Somehow, all of it ultimately works. Even when I found her to be obnoxious, I recogized that I couldn't take my eyes off of her; she made for an incredibly compelling screen presence. Davis gets to play the gamut of emotions here, from spoiled child to happy woman in love to bitter fatalist. She pulls off the "bitch goddess" scenes much more effectively than the ones in which she's supposed to be chipper and bright; somehow, that attitude just doesn't suit her, and her "I'm going to make the most of every day!!!" scenes seem less than convincing, though still provocative because of her wildly manic zest. She puts incredible bite into lines when she's more her nasty self, though, that make all the rest of it worth watching. It's an unusual performance by today's standards, but it's a killer nonetheless.

Davis remains the only thing that distinguishes Dark Victory. The storyline tells a fairly saccharine and melodramatic tale of a woman with a terminal illness and her courageous battle. I suppose it's possible that plot wasn't tired in 1939, but I doubt it. Nothing about the execution of the film stands out in any way; Davis' performance is the lone aspect of this movie that makes it memorable.

Dark Victory appears in its original theatrical aspect ratio of 1.37:1 on this single-sided, single-layered DVD; due to those dimensions, the image has not been enhanced for 16X9 televisions. While not unwatchable, the film clearly shows its age through a variety of flaws.
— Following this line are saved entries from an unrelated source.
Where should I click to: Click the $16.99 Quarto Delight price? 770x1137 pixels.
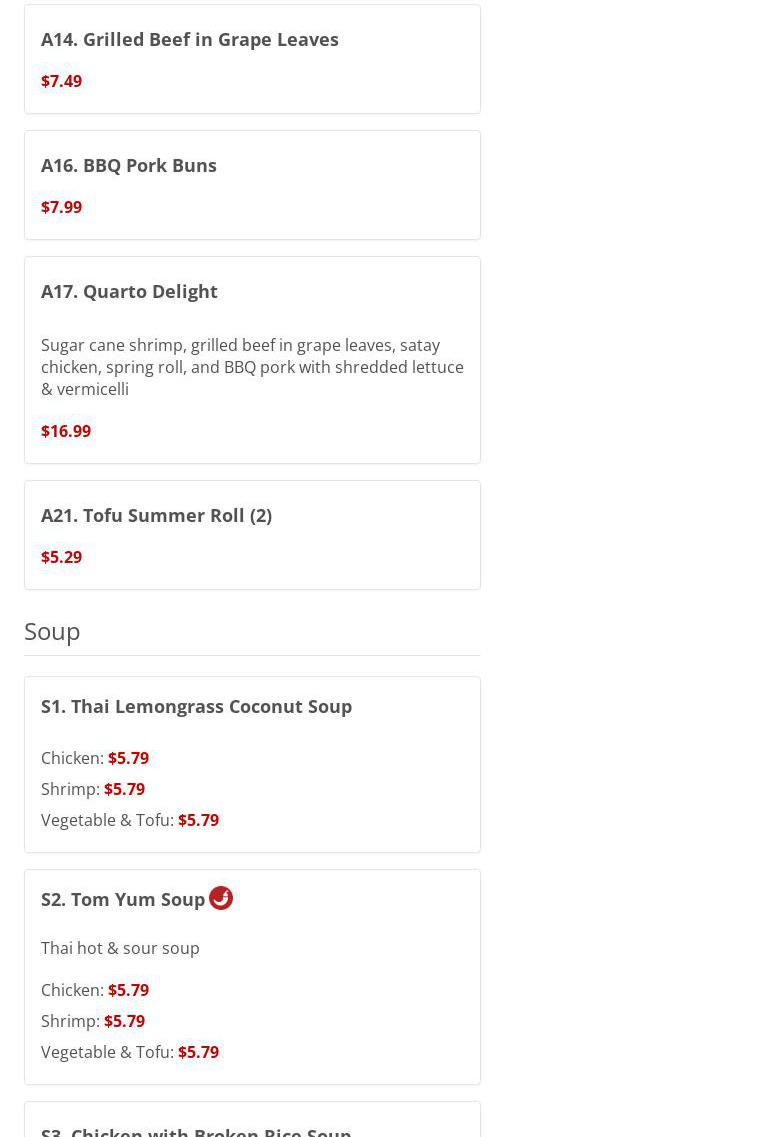click(66, 431)
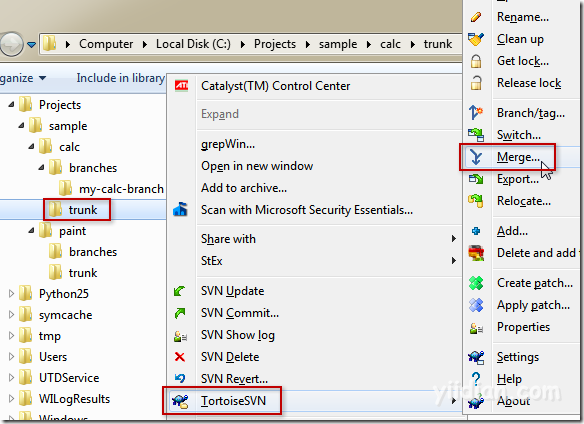Expand the Share with submenu arrow
Viewport: 584px width, 424px height.
point(453,238)
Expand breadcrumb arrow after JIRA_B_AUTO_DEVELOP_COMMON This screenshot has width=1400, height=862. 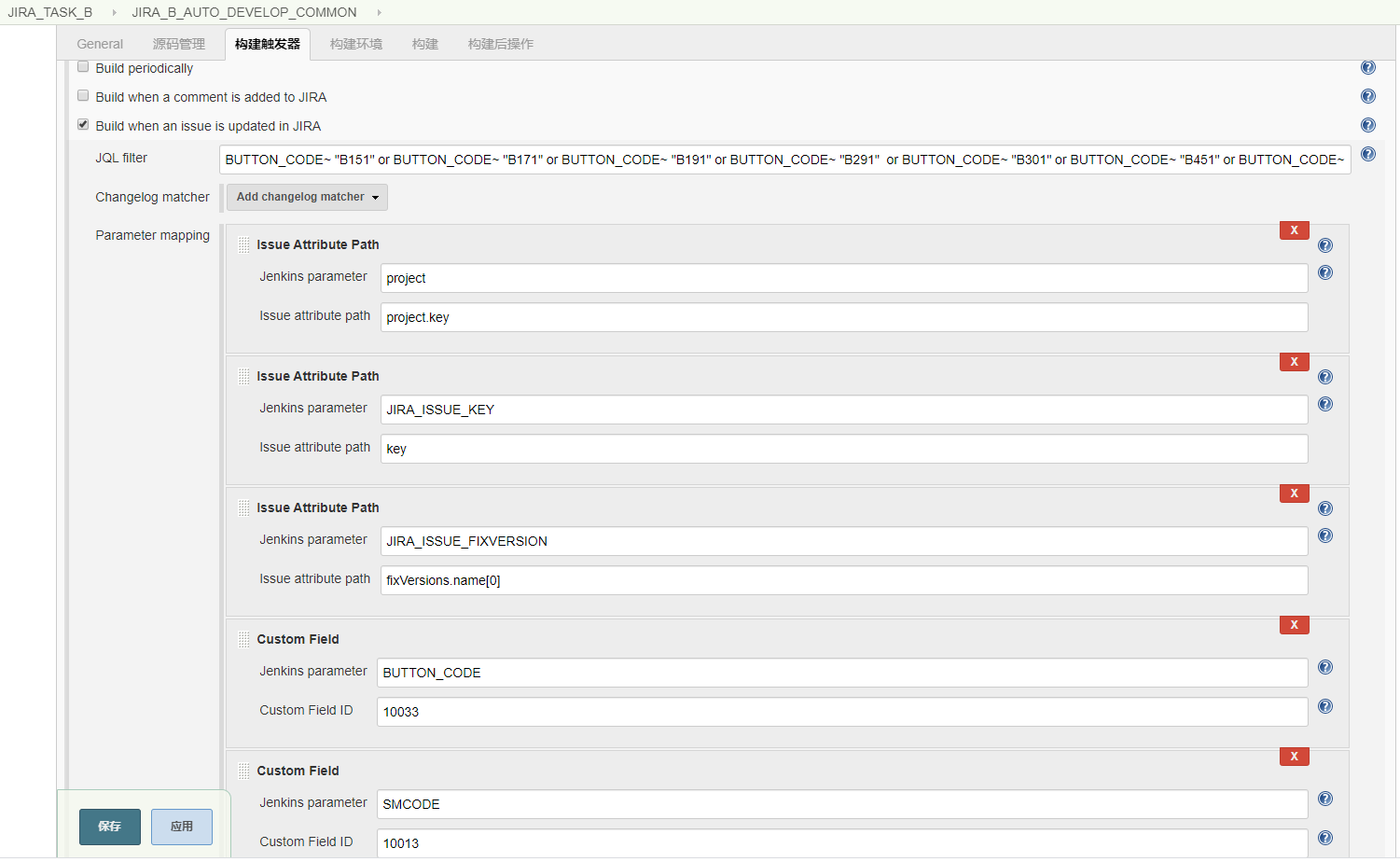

Sharpness generally seems acceptable, but as with many aspects of this DVD, it's erratic. While many scenes appear fairly crisp and defined, many others can seem quite tentative and soft. I detected no moire effects or jagged edges. Black levels are often decent but generally seem too dark, and contrast appears weak; the image seems too shadowy and skin tones appear too deep. Shadow detail works on about the same level; it's not bad, but it's iffy nonetheless.

Random batches of print flaws appear during the movie. Grain seems fairly consistent; while it's rarely heavy, it still makes its way through much of the movie. More intermittent are the print's physical flaws; I noted many examples of scratches, speckles, marks and thin vertical lines. These were not consistent and large parts of the movie seem free from them. However, other sections are lousy with problems; it looks quite hit or miss. None of this ruined the movie for me, but the image certainly seems less than mediocre.

A bit better is the monaural audio of Dark Victory. For the most part, it seemed pretty good for its age. Dialogue appeared relatively natural and smooth, though it could sound a bit edgy and slightly distorted at times. The music appeared fairly clean and clear, although it also presented some harshness on occasion and it seemed to strain a bit. I discerned little dynamic range from the music; highs seemed acceptable but bass was nonexistent. Sound effects aren't much of a factor here, but what we hear sounded fine. I noted some slight background popping and noise, but overall the track seemed pretty clean. For a more than 60 year old monaural track, Dark Victory seems perfectly acceptable and offers slightly above-average sound for its era.

Less exciting is the DVD's complement of supplements. We get the film's theatrical trailer, and that's it. Actually, that's probably not true. This DVD comes from MGM, and they usually include booklets with producton notes. MGM's booklets are the best in the business, so if one appears, I'd speculate it's good. Unfortunately, since I rented DV from Netflix and they don't forward packaging materials, I can't state for certain what - if anything - appears in the booklet, or if there even is one.

Dark Victory isn't a great movie, and due to below average picture and extras, it makes for an unspectacular DVD. The only thing it has going for it is a stunning performance from Bette Davis. As such, while I can't really urge you to add the DVD to your collection, it's definitely worth a rental.